Lingerie~after story~
それをどこまでも憤りとして誤魔化したいが故に、自分の上に乗ったままであった彼を強引に押し退け体を起こした。
……筈か、すぐに腰に巻きついてきた腕と、クスクス笑う息遣いが腰を掠めてそのまま柔らかな感触を与えられる。
ああ、もう……なんて狡い。
いい歳して不満すらまともに継続出来ずに流されてしまう。
私の前でだけはどこまでも甘ったるい年下の彼にまんまと絆され大人な自分を貫けなくなっている。

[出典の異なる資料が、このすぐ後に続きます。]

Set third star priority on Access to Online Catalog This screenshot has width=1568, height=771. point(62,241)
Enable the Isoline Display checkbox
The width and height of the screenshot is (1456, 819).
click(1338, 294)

「……怒らないで?寂しいから離れないでよ……ミモリさん」
「っ……九条くんが……意地悪だから」
「フフッ、そうだね。好きな子は虐めたいっていう寂しがりのお子様だから俺。……甘やかしてくれるでしょ?大人なミモリさんは」
何が『お子様』よ、何が『大人よ』。
本心では真逆の事を思って私を見下ろし翻弄しているくせに。
取って付けたような言葉を並べる彼に『ワザとらしい』と非難するように眉根を寄せて振り返ったのに、そんな私などさらりと突き崩す様にすかさずしなやかな動きで状態を起こして私を押し倒してくる彼には負けた。
また、このアングル。
薄暗い部屋にルームライトの微々たる明かりのみ。
私を見下ろす姿はその微々たる明かりを背負って陰っていて、それでも鮮明に示される彼の妖艶さの誘惑には最近抗えなくなっている自分がいる。